## Exercise text

——

Reputation: 149
I'm trying to evaluate the approximation of sin of 1.89 using a Taylor approximation. I compared the output to the value from Math.sin(x); however, after about 14 terms my value deviates quite largely and becomes erroneous. I tried the approximation for a smaller value of x ( <0.5), and the values match.
I'm just trying to figure out why Java, using sublime and being complied via bash on Mac OSx deviates from the true output.
public class Test {
public static void main (String[] args) {
double x = 1.89;
double sinx = 0;
int n = 20;
int countOdd = 1;
int counter = 1;
int result = 0;
int value = 0;
while (countOdd <= n) {
if (counter%2 != 0) {
// Even term odd number
if (countOdd%2 == 0) {
sinx = sinx - (Math.pow(x,counter)/(double)factorial(counter));
System.out.println(" counter even odd term = " + countOdd);
countOdd++;
System.out.println(" sinx = " + sinx);
}
// Odd term odd number
else {
sinx = sinx + (Math.pow(x,counter)/(double)factorial(counter));
System.out.println(" counter odd odd term = " + countOdd);
countOdd++;
System.out.println(" sinx = " + sinx);
}
}
// Update the result and reset the value
//sinx = sinx + value;
//value = 0;
System.out.println(" counter = " + counter);
counter++;
}
System.out.println(" sinx = " + sinx);
System.out.println(" sinx from math library = " + Math.sin(x));
}
/** calcutes and returns n!
@param n : a positive integer number
@return n!
*/
public static int factorial(int n)
{
// your code goes here
int result = 1; // if n = 0, while loop is by passed and 0 is returned
while (n >= 1) {
result = result * (n);
n--;
}
return result;
}
}
Upvotes: 1
Views: 448
Reputation: 48307
the reason is here:
public static int factorial(int n) {
int result = 1;
while (n >= 1) {
result = result * (n);
n--;
}
return result;
}
you are not considering the fact that factorial converges very fast generating an overflow (some results are negative numbers then)

——

## Information given
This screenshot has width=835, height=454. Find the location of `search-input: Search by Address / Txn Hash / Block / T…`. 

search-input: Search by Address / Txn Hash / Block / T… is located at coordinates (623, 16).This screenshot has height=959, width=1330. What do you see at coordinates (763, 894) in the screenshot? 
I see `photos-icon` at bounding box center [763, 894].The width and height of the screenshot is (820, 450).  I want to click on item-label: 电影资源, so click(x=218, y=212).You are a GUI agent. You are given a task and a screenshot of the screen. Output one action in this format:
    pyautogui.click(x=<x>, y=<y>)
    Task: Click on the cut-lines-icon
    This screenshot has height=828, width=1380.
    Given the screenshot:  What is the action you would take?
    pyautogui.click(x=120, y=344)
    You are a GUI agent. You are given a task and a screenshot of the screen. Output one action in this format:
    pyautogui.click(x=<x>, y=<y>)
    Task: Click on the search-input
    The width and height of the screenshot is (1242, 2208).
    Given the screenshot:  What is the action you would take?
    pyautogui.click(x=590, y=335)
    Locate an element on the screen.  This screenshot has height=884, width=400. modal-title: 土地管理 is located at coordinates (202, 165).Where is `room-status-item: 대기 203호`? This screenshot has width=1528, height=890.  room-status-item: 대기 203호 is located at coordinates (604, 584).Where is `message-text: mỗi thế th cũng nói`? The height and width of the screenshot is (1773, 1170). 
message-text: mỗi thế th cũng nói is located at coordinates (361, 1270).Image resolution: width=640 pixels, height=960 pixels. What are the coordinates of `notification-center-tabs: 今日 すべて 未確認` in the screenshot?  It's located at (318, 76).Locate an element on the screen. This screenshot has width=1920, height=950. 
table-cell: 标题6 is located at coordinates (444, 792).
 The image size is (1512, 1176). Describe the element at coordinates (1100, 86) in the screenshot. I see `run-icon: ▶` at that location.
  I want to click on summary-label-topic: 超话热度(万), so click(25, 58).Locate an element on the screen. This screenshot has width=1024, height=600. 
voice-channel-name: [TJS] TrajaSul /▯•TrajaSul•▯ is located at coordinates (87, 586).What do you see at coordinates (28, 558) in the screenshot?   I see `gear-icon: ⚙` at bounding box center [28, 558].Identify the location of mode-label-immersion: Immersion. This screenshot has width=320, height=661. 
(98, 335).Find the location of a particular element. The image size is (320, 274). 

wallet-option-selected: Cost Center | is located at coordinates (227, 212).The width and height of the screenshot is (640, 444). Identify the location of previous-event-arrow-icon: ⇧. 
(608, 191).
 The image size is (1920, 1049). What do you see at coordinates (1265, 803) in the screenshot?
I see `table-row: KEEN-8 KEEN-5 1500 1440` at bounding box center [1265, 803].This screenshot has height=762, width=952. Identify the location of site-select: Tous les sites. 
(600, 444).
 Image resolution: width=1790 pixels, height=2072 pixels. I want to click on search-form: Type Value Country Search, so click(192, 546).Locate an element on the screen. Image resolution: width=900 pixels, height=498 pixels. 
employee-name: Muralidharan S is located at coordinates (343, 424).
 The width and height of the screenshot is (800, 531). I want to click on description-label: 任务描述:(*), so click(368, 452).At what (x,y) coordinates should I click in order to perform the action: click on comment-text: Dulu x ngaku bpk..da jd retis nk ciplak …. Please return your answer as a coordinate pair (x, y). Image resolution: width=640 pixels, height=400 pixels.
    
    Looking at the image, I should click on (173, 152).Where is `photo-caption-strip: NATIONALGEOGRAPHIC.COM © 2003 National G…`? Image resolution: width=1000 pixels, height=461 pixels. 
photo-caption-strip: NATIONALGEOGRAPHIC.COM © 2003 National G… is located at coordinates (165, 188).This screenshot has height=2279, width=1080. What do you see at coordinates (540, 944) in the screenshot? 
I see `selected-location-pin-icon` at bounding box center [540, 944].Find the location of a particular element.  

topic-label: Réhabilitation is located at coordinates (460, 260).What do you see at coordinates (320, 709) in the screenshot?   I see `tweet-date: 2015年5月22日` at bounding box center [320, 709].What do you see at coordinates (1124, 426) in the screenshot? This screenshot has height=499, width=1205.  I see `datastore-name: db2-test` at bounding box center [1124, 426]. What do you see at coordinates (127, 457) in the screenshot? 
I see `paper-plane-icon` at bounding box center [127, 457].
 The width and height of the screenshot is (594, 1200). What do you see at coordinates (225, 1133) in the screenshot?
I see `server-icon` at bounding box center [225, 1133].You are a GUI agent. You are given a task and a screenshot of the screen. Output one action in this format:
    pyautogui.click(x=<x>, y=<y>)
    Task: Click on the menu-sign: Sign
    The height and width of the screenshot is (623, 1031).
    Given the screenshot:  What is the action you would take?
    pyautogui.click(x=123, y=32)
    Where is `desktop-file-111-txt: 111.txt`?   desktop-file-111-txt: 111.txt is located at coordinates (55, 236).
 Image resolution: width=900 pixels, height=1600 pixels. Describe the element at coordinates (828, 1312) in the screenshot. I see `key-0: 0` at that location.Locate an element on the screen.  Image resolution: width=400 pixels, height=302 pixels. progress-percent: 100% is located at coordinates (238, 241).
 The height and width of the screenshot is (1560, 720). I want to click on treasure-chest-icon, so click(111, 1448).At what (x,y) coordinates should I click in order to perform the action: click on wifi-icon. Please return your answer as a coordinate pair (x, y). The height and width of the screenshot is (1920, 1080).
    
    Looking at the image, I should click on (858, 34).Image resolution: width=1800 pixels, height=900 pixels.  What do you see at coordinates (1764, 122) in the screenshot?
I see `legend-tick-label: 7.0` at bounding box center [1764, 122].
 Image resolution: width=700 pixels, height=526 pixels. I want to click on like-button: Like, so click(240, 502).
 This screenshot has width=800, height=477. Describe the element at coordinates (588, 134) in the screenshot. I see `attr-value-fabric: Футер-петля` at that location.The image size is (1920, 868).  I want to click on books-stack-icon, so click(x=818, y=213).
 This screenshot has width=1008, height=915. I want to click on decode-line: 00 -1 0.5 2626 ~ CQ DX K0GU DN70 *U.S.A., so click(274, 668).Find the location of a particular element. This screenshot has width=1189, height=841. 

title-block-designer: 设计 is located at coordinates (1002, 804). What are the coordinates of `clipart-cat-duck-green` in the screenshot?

——

## Exercise requirements
1. Answer these questions using the sine approximation text.
(a) What value of x is the Taylor approximation evaluated at?
(b) After about how many terms does the computed value begin to deviate?
(c) According to the reply, what do some factorial results become because of overflow?
2. Continue the sine approximation text from its last sentence.

## Answers for each item
1.
(a) 1.89
(b) About 14 terms
(c) Negative numbers

2.
you can verify that beh. splitting a little the code where factorial returned value is used:
while (countOdd <= n) {
if (counter % 2 != 0) {
// Even term odd number
if (countOdd % 2 == 0) {
int factorial = factorial(counter);
System.out.println("factorial: " + factorial);
sinx = sinx - (Math.pow(x, counter) / factorial);
System.out.println(" counter even odd term = " + countOdd);
countOdd++;
System.out.println(" sinx = " + sinx);
}
// Odd term odd number
else {
int factorial = factorial(counter);
System.out.println("factorial: " + factorial);
sinx = sinx + (Math.pow(x, counter) / factorial);
System.out.println(" counter odd odd term = " + countOdd);
countOdd++;
System.out.println(" sinx = " + sinx);
}
}
as you will note, the output will produce negative values which are distroying the numeric approximation you want to achieve
...
counter even odd term = 10
sinx = 0.9476740866450655
counter = 19
counter = 20
factorial: -1195114496
Upvotes: 1
Reputation: 1306
It is recommended to use BigDecimal
instead of double
and int
for large numerical calculations like factorial and power.